THE INPUT

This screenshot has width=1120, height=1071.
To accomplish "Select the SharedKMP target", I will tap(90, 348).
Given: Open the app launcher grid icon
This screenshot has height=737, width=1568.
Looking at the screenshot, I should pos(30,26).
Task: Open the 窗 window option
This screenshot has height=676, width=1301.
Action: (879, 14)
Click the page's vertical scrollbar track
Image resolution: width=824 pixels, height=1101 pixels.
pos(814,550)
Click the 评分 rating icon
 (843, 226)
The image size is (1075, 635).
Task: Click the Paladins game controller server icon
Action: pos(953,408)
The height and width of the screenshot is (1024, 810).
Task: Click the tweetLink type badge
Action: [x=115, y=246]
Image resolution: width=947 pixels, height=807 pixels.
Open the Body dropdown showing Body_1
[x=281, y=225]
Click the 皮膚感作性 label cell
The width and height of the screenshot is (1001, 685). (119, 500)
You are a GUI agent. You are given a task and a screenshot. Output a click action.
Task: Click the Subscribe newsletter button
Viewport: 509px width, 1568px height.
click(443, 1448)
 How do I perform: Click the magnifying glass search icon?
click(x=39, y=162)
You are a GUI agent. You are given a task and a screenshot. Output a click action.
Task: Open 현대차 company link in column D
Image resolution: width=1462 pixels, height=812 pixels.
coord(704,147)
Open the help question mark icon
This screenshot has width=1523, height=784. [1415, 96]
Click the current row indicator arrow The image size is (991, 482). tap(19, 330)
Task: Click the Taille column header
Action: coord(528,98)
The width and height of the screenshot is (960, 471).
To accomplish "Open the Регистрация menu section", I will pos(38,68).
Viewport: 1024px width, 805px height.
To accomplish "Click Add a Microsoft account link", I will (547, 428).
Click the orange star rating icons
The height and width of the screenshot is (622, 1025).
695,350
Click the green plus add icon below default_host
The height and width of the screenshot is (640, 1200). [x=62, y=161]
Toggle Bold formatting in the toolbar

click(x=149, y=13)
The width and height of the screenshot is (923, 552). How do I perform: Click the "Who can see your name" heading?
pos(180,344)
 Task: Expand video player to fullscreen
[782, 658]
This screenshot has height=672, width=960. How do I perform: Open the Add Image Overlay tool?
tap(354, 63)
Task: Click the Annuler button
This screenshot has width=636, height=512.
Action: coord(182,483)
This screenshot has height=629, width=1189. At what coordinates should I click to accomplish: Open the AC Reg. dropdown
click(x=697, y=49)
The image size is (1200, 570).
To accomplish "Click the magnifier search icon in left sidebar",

WORK TO BE COMPLETED
Exactly the lines from the one holding "Task: Expand video player to fullscreen" through the end of the data are to be repeated, with both ends included.

REPLY TO THE TASK
 Task: Expand video player to fullscreen
[782, 658]
This screenshot has height=672, width=960. How do I perform: Open the Add Image Overlay tool?
tap(354, 63)
Task: Click the Annuler button
This screenshot has width=636, height=512.
Action: coord(182,483)
This screenshot has height=629, width=1189. At what coordinates should I click to accomplish: Open the AC Reg. dropdown
click(x=697, y=49)
The image size is (1200, 570).
To accomplish "Click the magnifier search icon in left sidebar",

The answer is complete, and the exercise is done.